▸ WHAT TO DO
Please rewrite the records starting at the line that has "Maximize the terminal" and ending with the last record, swapping "Datastore" for "Database" and changing nothing else.

============================================================

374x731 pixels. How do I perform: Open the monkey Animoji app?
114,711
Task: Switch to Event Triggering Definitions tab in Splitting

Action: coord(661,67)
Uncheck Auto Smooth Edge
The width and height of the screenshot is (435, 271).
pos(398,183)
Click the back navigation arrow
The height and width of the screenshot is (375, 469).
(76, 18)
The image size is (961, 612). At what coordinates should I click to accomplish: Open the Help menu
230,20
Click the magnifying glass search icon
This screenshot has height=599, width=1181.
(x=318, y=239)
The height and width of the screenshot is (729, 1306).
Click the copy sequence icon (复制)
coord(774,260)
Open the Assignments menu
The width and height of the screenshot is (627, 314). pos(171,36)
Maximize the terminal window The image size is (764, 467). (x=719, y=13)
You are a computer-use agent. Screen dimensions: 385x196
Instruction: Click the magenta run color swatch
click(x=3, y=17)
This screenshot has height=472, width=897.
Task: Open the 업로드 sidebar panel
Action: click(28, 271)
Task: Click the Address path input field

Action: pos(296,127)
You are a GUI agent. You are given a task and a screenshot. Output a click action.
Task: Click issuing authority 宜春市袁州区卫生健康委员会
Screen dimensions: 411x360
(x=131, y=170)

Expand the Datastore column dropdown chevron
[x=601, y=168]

============================================================

▸ COMPLETE OUTPUT
Maximize the terminal window The image size is (764, 467). (x=719, y=13)
You are a computer-use agent. Screen dimensions: 385x196
Instruction: Click the magenta run color swatch
click(x=3, y=17)
This screenshot has height=472, width=897.
Task: Open the 업로드 sidebar panel
Action: click(28, 271)
Task: Click the Address path input field

Action: pos(296,127)
You are a GUI agent. You are given a task and a screenshot. Output a click action.
Task: Click issuing authority 宜春市袁州区卫生健康委员会
Screen dimensions: 411x360
(x=131, y=170)

Expand the Database column dropdown chevron
[x=601, y=168]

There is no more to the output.